Please use the space provided to explain your answers to the questions above. You may also include additional comments for the author, including concerns about dual publication, research ethics, or publication ethics. (Please upload your review as an attachment if it exceeds 20,000 characters)

Reviewer #1: Comments:

The paper performs bioinformatics analyses of transcriptomic data to assess differences in gene expression following spinal cord injury, with a particular focus on disulfidptosis-related genes. The study employed datasets from multiple species and used human patient-derived SCI and control samples to support their findings. The authors utilised online databases for deeper investigations of their genes of interest. Overall, the authors frequently reach conclusions that are not supported by the paper's findings and tend to overinterpret their analyses. In particular, the origin of the list of disulfidptosis-related genes that is relied upon very heavily in the paper is not described. More detailed information on the settings of bioinformatic tools used in the work are also required in order to accurately assess the appropriateness of much of the analysis. I recommend that this article is not accepted for publication in its current state. Very major revisions should be made or the article should be rejected.

Methods:

The methods should contain more information on how exactly batch effects were accounted for, and how the differential expression was performed. What settings were used in each of the programs, which versions, and what design formula was used for the differential expression analysis. More details are needed for how almost all of the bioinformatics tools were used.

Results:

1.For the differential expression analysis, it would be good to see a histogram of p-values to know that the test used is appropriate for the data. This could be put in the supplementary data.
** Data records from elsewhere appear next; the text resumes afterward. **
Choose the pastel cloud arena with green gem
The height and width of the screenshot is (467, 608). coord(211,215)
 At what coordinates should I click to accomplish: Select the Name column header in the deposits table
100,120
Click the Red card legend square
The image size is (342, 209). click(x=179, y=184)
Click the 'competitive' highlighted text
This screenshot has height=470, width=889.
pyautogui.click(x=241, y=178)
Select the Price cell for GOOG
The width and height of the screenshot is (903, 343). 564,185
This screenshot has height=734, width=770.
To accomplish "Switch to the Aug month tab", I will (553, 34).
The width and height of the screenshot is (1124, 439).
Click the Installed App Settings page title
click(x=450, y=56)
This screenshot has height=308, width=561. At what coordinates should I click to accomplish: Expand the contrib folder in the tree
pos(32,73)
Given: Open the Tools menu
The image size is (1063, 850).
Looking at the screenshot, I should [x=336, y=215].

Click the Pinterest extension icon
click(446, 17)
2.It would also be informative to see a principal component analysis plot for the different samples shown in Figure 1. This could also go in supplementary data.

3.How were the genes chosen in Figure 1A? Is it the top 20 up- and downregulated genes? If so, this should be stated.
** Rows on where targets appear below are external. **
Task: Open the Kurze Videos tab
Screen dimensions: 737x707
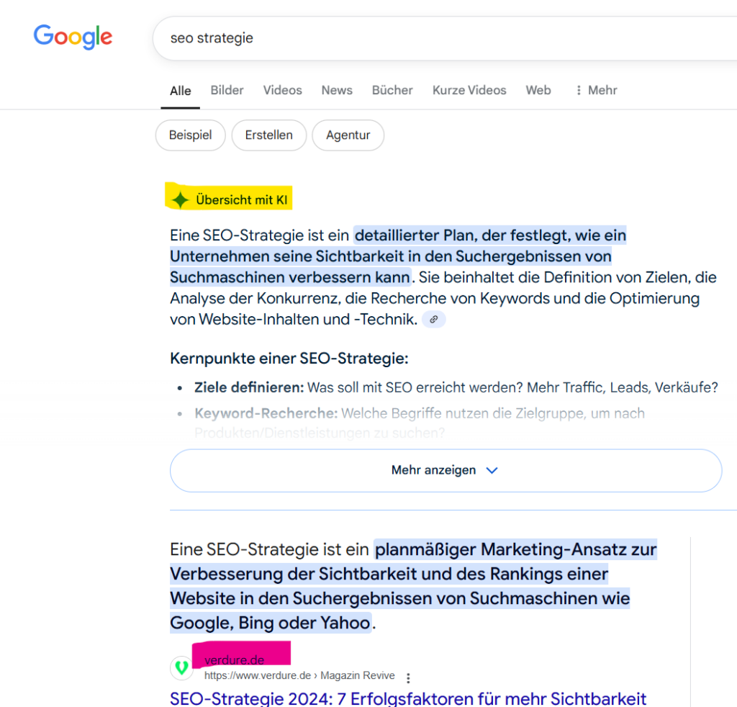Action: [x=469, y=91]
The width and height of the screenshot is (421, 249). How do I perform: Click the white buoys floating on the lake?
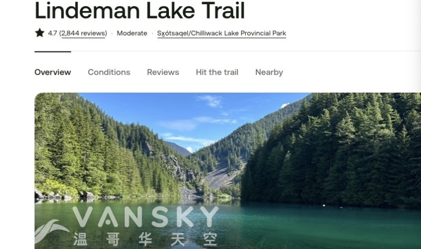pos(332,206)
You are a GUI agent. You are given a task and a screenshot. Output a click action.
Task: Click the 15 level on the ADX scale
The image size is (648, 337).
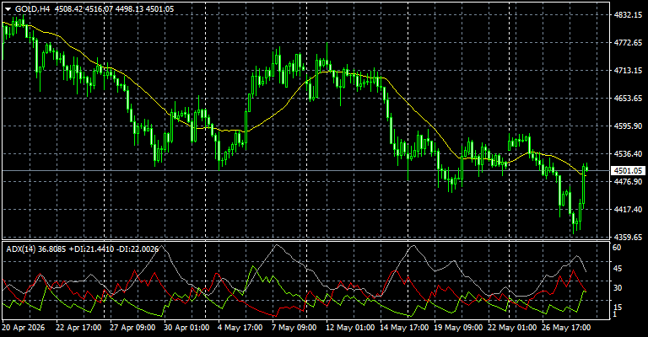pyautogui.click(x=617, y=308)
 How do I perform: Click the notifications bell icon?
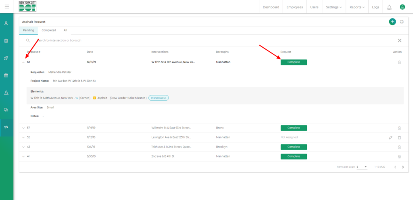click(x=389, y=7)
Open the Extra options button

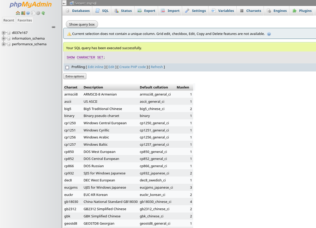[75, 76]
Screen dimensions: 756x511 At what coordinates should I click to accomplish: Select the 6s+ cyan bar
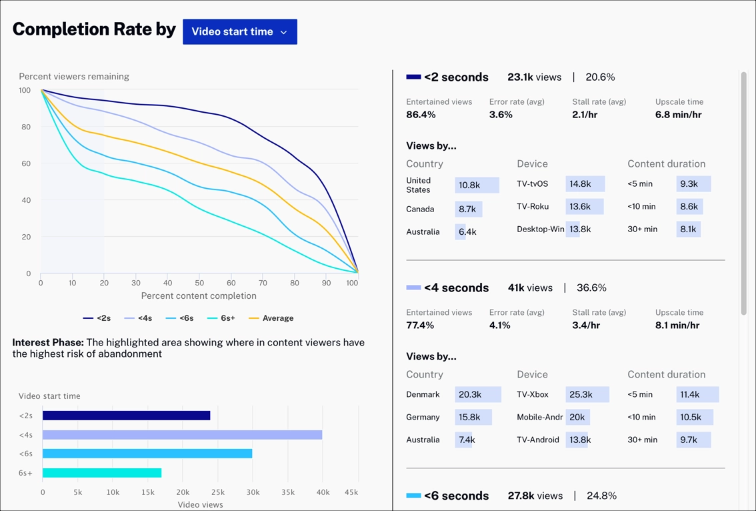102,473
4.The bar chart in figure 1C should not have an arrow on the X axis, as this axis is showing discrete categories, not a continuous variable. This information is also provided in the Venn diagram, so may not be necessary to include. It would be better if the sizes of the circles in the Venn diagram were plotted relative to the size of each group. Furthermore, a statistical test like Fisher’s exact test should be performed to determine if this overlap is more than expected by chance.

5.Where was the list of DRGs obtained? I couldn’t find anything in the text regarding this. Was it from previous literature? If so, that needs to be accurately cited. This is an essential part that is missing from this paper.

6.Figure 1D is very hard to understand. The connected lines convey that there is a connection between individual samples, which as I understand, there is not. It would be better to plot this as a heatmap.

7.The figures are in too low resolution to clearly read gene names and gene ontologies.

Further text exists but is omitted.